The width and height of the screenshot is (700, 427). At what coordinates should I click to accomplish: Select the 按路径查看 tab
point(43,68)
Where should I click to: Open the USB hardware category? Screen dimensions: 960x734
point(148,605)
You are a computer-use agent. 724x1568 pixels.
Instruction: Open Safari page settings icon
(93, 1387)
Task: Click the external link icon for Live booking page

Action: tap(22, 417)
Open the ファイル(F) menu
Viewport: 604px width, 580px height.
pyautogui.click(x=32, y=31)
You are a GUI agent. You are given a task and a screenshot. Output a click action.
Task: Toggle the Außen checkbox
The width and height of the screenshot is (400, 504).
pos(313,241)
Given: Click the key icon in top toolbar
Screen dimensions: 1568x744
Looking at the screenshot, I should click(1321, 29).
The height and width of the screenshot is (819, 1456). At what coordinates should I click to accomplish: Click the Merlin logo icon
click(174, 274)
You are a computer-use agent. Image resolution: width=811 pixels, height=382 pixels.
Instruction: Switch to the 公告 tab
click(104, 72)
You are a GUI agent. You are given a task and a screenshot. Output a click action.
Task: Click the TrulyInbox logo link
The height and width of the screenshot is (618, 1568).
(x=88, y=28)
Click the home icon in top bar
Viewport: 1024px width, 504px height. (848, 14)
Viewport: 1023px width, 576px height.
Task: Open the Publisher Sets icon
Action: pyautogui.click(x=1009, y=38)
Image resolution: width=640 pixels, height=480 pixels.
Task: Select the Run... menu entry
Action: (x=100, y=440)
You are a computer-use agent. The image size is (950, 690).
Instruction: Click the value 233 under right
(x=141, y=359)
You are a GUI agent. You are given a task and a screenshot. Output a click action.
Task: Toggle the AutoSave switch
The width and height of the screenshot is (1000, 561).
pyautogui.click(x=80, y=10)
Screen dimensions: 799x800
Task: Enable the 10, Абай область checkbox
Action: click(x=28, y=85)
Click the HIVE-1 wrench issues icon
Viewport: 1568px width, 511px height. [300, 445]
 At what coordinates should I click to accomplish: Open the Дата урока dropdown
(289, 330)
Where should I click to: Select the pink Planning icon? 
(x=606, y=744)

+++++

*Task goal:* Convert the material above, from the line containing "You are a computer-use agent. Image" through the line containing "(x=88, y=28)", inclusive, into a two-column CSV with the headers instruction and click_target. Give one row per request, put its text and its answer each in a single quoted field, and replace any line breaks with spaces.

*Finished exercise:*
instruction,click_target
"You are a computer-use agent. Image resolution: width=811 pixels, height=382 pixels. Instruction: Switch to the 公告 tab","click(104, 72)"
"You are a GUI agent. You are given a task and a screenshot. Output a click action. Task: Click the TrulyInbox logo link The height and width of the screenshot is (618, 1568).","(x=88, y=28)"